- _Records shown_

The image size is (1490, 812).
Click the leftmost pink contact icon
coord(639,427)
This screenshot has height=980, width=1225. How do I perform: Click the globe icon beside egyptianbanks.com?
==
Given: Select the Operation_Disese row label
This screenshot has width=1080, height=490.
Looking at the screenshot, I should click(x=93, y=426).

- _What the task asks_
In the listing above, find the line holding "The image size is (1490, 812)." and the line holding "This screenshot has height=980, width=1225.", then output those two lines and every line between them exactly.

- _Solution to the exercise_
The image size is (1490, 812).
Click the leftmost pink contact icon
coord(639,427)
This screenshot has height=980, width=1225. How do I perform: Click the globe icon beside egyptianbanks.com?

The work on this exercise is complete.